Please count the lines of data that contain the string "field", with case counting, and give only the number.

■ **RECORD EXCERPTS**
'''
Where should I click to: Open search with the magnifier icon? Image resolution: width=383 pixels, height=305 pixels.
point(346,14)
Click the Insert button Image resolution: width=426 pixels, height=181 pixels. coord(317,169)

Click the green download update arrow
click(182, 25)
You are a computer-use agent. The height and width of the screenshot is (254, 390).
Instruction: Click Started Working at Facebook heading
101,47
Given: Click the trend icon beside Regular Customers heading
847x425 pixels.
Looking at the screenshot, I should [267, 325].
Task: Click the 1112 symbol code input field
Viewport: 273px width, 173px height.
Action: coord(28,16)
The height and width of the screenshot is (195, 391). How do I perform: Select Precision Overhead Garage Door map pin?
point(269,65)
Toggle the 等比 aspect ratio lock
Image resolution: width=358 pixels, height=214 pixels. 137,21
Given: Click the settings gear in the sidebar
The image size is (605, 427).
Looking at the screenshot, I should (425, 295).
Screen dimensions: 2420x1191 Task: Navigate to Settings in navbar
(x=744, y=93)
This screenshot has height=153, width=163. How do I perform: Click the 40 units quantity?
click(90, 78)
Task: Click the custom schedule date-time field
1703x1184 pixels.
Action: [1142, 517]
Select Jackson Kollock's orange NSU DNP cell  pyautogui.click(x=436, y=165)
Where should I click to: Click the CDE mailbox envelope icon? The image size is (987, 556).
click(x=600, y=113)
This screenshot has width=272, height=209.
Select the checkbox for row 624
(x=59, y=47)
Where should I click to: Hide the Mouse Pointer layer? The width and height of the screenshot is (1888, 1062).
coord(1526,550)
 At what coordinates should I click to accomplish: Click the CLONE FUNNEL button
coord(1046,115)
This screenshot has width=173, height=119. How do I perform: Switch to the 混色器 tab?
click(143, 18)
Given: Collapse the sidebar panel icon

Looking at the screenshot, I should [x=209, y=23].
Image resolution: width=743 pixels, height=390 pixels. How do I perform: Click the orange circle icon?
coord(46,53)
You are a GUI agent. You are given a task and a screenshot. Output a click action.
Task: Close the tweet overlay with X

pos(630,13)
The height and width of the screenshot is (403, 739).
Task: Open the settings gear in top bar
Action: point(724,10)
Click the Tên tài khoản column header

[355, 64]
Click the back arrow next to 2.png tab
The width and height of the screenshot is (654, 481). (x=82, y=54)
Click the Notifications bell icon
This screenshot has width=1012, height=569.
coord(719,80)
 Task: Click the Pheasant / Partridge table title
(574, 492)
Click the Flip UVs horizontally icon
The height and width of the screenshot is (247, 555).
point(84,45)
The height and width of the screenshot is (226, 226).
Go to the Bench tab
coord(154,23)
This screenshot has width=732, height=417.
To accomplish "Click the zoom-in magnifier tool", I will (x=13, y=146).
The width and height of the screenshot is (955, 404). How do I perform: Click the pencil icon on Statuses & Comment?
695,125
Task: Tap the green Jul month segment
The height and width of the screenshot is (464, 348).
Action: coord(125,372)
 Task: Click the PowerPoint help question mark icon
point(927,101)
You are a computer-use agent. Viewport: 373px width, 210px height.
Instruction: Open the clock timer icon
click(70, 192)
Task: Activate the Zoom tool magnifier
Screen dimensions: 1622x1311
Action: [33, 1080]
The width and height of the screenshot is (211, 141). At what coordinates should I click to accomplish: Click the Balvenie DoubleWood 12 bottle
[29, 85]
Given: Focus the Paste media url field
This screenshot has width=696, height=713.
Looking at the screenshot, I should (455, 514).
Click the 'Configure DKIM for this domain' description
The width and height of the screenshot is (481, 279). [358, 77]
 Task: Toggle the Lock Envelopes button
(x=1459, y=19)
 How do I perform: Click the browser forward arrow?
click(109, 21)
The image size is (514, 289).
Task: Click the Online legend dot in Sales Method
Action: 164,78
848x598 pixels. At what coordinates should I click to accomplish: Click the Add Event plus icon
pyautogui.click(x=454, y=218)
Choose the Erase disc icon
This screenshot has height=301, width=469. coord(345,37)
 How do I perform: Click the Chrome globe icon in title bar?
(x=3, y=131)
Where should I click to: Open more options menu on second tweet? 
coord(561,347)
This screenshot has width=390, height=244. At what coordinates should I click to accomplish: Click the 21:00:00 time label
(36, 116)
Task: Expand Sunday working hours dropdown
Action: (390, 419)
'''
■ **OUTPUT FOR THIS TASK**
3